Our commercial opportunity could be reduced or eliminated if our competitors develop and commercialize products that are safer, more effective, have fewer or less severe side effects, are more convenient or are less expensive than any products that we may develop. Our competitors also may obtain FDA or other regulatory approval for their products more rapidly than we may obtain approval for ours (if required), which could result in our competitors establishing a strong market position before we are able to enter the market. The key competitive factors affecting the success of all of our programs are likely to be their efficacy, safety, convenience, price, and the availability of reimbursement from government and other third-party payers.

Property and Contact Information

Our principal executive offices are located at 615 Arapeen Drive, Salt Lake City, UT 84108 and our telephone number is 1-800- 560-3983. Our web site address is www.polarityte.com.

On December 1, 2016, we entered into a lease with Paradigm Resources, L.C. pursuant to which we lease approximately 11,000 square feet of office and lab space in Salt Lake City, Utah at a monthly lease rate of $24,044. The office and lab space is located at 615 Arapeen Drive, Salt Lake City, Utah 84108, and the lease commenced on January 1, 2017 and will terminate on March 31, 2018.

On December 27, 2017, we entered into a commercial lease agreement with Adcomp LLC, a Utah limited liability company, pursuant to which we leased approximately 178,528 rentable square feet of warehouse, manufacturing, office, and lab space in Salt Lake City, Utah from the landlord. The initial term of the lease is five years and it expires on November 30, 2022. We have a one-time option to renew for an additional five years. The initial base rent under this lease is $98,190 per month ($0.55 per sq. ft.) for the first year of the initial lease term and increases 3.0% per annum thereafter.

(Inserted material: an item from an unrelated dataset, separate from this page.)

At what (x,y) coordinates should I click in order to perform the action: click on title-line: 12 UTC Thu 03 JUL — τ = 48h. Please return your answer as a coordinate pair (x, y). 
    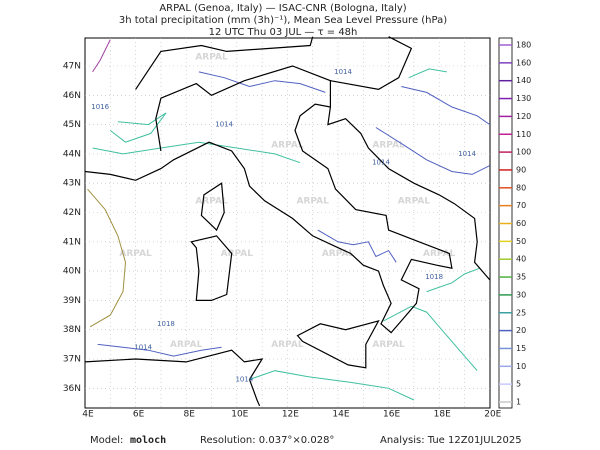
    Looking at the image, I should click on (284, 32).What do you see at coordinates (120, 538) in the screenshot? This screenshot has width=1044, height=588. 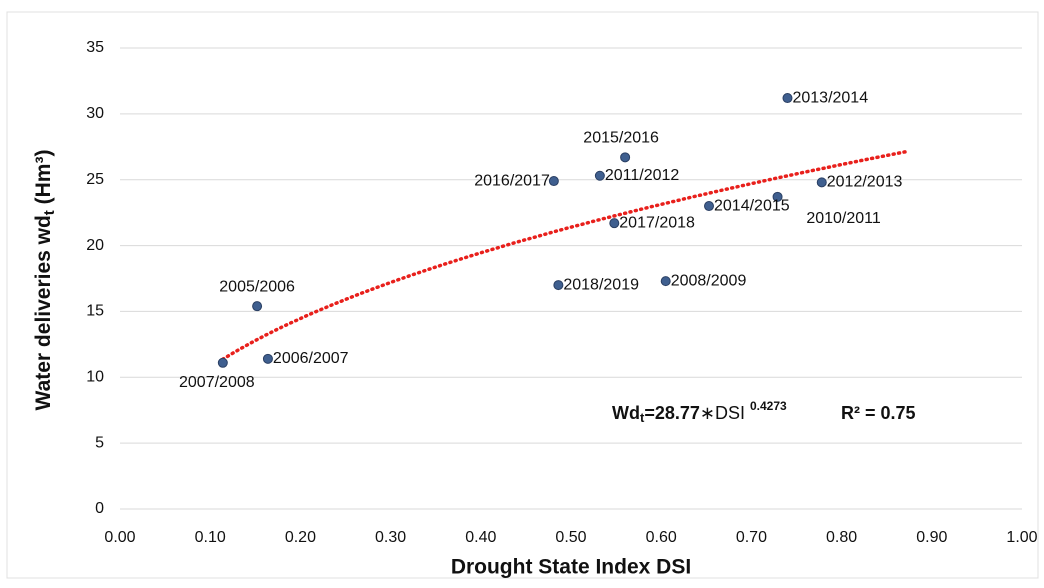 I see `x-tick-label: 0.00` at bounding box center [120, 538].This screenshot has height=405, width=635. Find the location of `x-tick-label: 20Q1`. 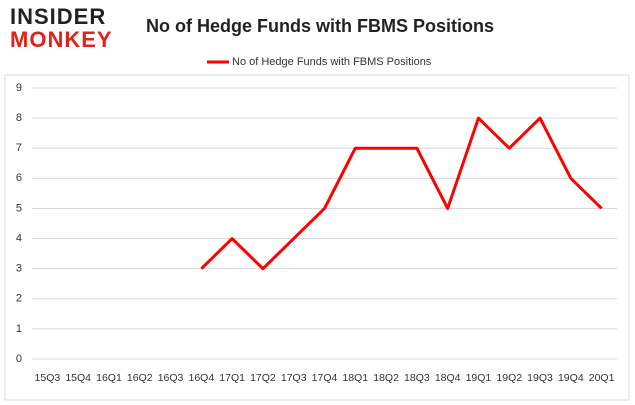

We expect that we will require additional facilities to continue our research and development and our commercialization efforts, and are actively seeking suitable locations.

Employees

We had 33 full-time employees as of October 31, 2017.

Legal Proceedings

On February 26, 2015, a complaint for patent infringement was filed in the District Court for the Eastern District of Texas by Richard Baker, an individual residing in Australia, against Microsoft, , Majesco Entertainment Company (“Majesco DE”), and a number of other game publisher defendants. The complaint alleged that the Zumba Fitness game infringed plaintiff’s patents in motion tracking technology. The plaintiff is representing himself pro se in the litigation and is seeking monetary damages in the amount of $1.3 million. The case was subsequently transferred to the Western District of Washington. On June 16, 2017, final judgment was entered in favor of the defendants. The plaintiff has appealed that decision to the Court of Appeals for the Federal Circuit. The appeal is currently pending. On June 23, 2017, as part of a purchase agreement, liabilities and claims relating to this litigation were transferred to Zift Interactive LLC.

Corporate History

On December 1, 2016, Majesco Acquisition Corp., a Nevada corporation and wholly-owned subsidiary of Majesco Entertainment Company, a Delaware corporation (“Majesco DE”) entered into an Agreement and Plan of Reorganization with PolarityTE, Inc., a Nevada corporation (“PolarityTE NV”) and Dr. Denver Lough, the owner of 100% of the issued and outstanding shares of capital stock of PolarityTE NV. The asset acquisition was subject to shareholder approval, which was received on March 10, 2017 and the transaction closed on April 7, 2017. In January 2017, Majesco DE changed its name to “PolarityTE, Inc.” (“PolarityTE”). Majesco Acquisition Corp. was then merged with PolarityTE NV, which remains a subsidiary of PolarityTE. Majesco Acquisition Corp. II, formed in November 2016 under Majesco Entertainment Company, remains a wholly-owned subsidiary of PolarityTE.

Previously, Majesco Holdings Inc. (formerly ConnectivCorp) was incorporated in 2004 under the laws of the State of Delaware. As a result of a merger, Majesco Sales Inc. became a wholly-owned subsidiary and the sole operating business of Majesco Holdings Inc., which changed its name to Majesco Entertainment Company (Majesco DE, as identified above). Majesco DE developed and published a wide range of video games on digital networks through its Midnight City label, including Nintendo’s DS, 3DS, and WiiU, Sony’s PlayStation 3 and 4, or PS3 and PS4, Microsoft’s 360 and Xbox One and the personal computer, or PC. On May 2, 2017, Majesco Entertainment Company, a Nevada corporation, or Majesco NV Sub, and wholly owned subsidiary of PolarityTE, was formed, into which all of the assets and liabilities of this gaming business were placed.

On June 23, 2017, PolarityTE sold the Majesco NV Sub to Zift Interactive LLC, a Nevada limited liability company, pursuant to a purchase agreement. Pursuant to the terms of the agreement, PolarityTE sold 100% of the issued and outstanding shares of common stock of Majesco NV Sub to Zift, including all of the right, title and interest in and to Majesco NV Sub’s business of developing, publishing and distributing video game products through mobile and online digital downloading.